Example to use GPU, with singularity:
withName:"DEEPVARIANT_CALLVARIANTS" {
containerOptions = '--nv'
container = '/data/nobackup/nsc/raredisease-configs/singularity/docker.io-google-deepvariant-1.5.0-gpu.img'
cpus = 6
}
Blocking issue - I need some help please:
- There is no way to get intervals.baseName in POSTPROCESSVARIANTS because the intervals are not propagated. They are only needed for MAKEEXAMPLES. Sarek uses "intervals.baseName" as part of the prefix, to have a unique name for each interval's vcf files. It seems a bit ugly to propagate intervals through all the processes when it's not needed, but I could do it. Or sarek could use make_examples_id instead in the name, but it's not as easy to see what it is from the filename - just a long hash.
Limitations:
- Nextflow will submit all the MAKEEXAMPLES jobs it can before any CALLVARIANTS. If there are many jobs and it's limited by executor.queueSize, it means that the GPU won't be utilised until all the MAKEEXAMPLES jobs are submitted to the scheduler. It's likely to run into this in sarek, which splits the samples by intervals, producing many jobs.

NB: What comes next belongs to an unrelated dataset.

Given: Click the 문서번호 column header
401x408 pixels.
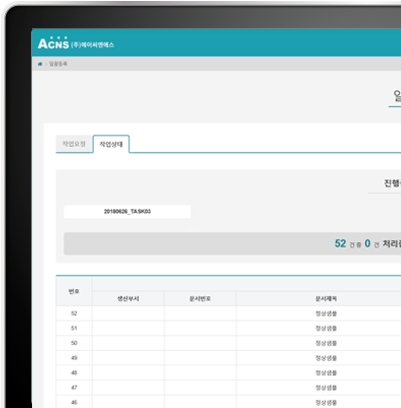Looking at the screenshot, I should pos(200,298).
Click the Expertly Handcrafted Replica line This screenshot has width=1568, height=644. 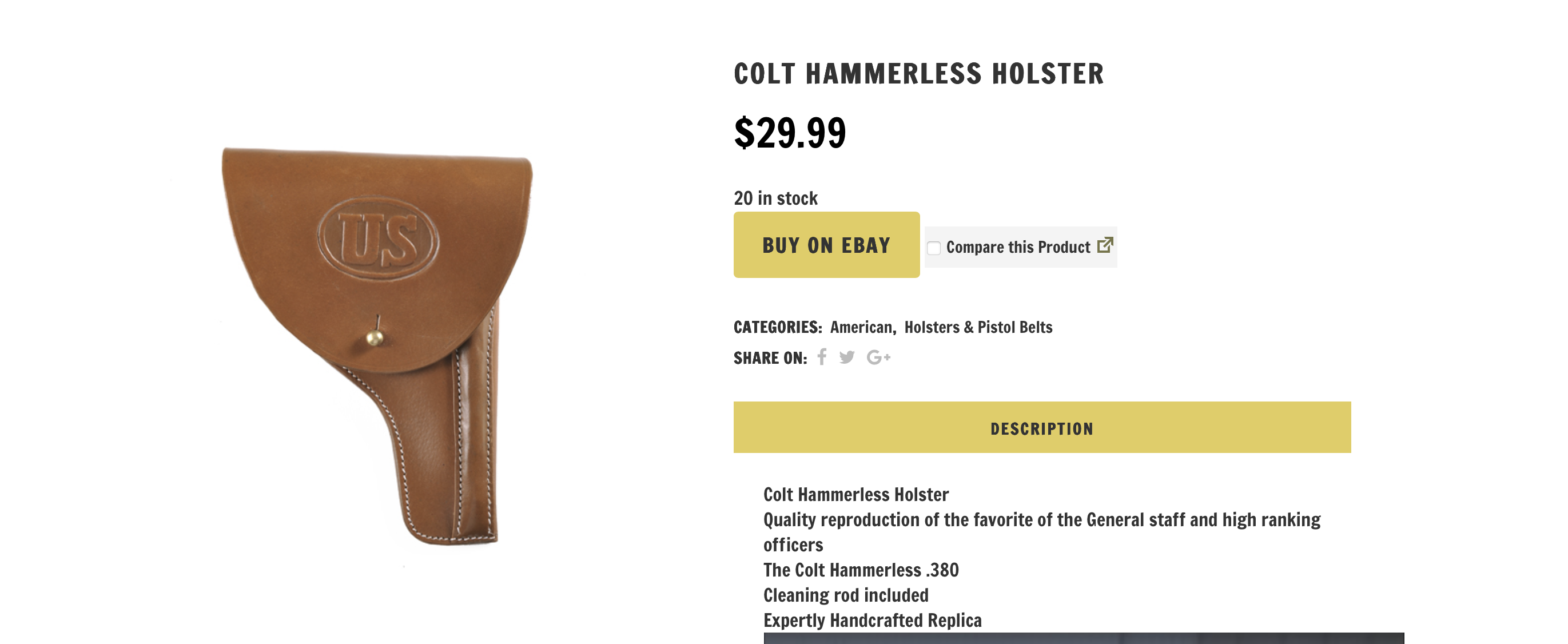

I really like what you did. I'd say it's time for really thinking properly on how to do this nicely and propagate it trough the pipelines that need it. I'll have a more in-depths look and will get back to you ASAP
As linked above - I made a new attempt at a pull request, which keeps the existing module as deepvariant/rundeepvariant, and uses the new DeepVariant version (requiring some changes to the intermediate file names). The model type value channel is removed, instead the model type is configured in the config.